GOAL OF THE EXERCISE:
Copy every line of the records below where the word "computer" occurs.

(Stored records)

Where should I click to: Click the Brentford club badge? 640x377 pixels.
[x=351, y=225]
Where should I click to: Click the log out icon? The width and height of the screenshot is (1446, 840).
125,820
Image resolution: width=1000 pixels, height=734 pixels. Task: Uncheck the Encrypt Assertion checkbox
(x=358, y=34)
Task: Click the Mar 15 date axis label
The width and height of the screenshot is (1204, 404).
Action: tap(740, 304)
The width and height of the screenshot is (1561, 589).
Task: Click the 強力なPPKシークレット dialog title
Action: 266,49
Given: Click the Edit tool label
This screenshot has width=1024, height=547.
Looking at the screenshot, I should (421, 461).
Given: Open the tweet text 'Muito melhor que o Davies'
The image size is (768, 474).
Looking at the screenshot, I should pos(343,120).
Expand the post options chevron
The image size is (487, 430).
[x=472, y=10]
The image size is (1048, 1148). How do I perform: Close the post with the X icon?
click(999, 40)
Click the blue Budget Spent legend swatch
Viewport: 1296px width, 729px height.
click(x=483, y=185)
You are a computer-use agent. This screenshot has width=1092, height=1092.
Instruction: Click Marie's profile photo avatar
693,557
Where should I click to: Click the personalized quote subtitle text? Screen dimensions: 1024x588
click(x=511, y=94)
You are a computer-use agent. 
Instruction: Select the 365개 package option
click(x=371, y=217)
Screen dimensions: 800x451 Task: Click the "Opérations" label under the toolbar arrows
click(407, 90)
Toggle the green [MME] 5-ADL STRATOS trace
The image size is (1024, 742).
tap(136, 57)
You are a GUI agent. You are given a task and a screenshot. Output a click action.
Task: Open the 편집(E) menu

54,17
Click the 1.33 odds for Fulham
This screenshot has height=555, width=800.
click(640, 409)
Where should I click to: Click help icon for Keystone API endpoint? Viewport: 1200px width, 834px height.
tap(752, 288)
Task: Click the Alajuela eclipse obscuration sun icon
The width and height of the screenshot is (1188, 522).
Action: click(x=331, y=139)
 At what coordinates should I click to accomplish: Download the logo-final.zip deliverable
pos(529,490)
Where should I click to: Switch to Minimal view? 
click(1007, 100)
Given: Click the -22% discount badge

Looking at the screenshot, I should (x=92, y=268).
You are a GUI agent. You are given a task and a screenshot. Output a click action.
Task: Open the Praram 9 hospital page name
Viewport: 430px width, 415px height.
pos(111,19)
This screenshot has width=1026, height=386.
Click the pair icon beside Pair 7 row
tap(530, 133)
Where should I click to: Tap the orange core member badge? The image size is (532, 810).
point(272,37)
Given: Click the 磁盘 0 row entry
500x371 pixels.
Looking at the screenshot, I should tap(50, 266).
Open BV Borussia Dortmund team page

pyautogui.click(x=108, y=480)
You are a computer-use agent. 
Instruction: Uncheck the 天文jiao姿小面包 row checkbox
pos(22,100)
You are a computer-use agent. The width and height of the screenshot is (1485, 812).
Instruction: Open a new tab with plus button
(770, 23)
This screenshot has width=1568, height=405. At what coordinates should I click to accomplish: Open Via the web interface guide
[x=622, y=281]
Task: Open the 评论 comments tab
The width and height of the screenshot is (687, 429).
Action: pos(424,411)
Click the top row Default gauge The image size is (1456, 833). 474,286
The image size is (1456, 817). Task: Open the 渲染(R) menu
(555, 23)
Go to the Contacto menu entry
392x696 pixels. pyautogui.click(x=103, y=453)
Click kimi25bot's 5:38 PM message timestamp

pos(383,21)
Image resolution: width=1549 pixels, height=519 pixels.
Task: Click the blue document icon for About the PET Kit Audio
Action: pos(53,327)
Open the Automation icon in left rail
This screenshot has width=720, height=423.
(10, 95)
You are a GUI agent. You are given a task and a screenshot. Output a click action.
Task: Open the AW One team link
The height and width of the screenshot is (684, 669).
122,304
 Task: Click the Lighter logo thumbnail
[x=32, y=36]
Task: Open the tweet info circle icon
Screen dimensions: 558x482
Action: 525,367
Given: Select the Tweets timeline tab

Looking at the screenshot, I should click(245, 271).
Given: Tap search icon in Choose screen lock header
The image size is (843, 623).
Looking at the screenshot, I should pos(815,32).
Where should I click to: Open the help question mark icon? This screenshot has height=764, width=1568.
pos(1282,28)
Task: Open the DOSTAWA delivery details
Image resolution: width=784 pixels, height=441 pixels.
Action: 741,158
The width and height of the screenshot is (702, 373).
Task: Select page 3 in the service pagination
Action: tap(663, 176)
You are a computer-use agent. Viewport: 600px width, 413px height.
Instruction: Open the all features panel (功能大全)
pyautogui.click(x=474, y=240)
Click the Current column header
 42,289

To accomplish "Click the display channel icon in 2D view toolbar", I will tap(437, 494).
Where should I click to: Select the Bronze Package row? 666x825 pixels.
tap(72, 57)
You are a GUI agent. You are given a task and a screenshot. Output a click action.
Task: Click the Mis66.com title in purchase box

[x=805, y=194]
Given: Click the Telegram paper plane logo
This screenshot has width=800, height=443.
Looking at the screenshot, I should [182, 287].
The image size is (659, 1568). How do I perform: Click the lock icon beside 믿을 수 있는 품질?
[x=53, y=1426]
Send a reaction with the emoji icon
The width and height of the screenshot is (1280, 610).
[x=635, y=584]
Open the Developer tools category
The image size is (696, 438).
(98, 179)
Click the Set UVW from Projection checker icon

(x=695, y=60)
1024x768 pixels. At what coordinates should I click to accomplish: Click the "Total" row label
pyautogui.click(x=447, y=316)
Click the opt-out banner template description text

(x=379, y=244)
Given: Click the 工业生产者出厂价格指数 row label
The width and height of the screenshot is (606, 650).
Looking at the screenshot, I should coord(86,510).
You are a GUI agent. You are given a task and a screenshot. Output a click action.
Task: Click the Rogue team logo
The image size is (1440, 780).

TASK ANSWER:
You are a computer-use agent. This screenshot has width=1092, height=1092.
You are a computer-use agent. 
You are a computer-use agent. 
You are a computer-use agent. The width and height of the screenshot is (1485, 812).
You are a computer-use agent. Viewport: 600px width, 413px height.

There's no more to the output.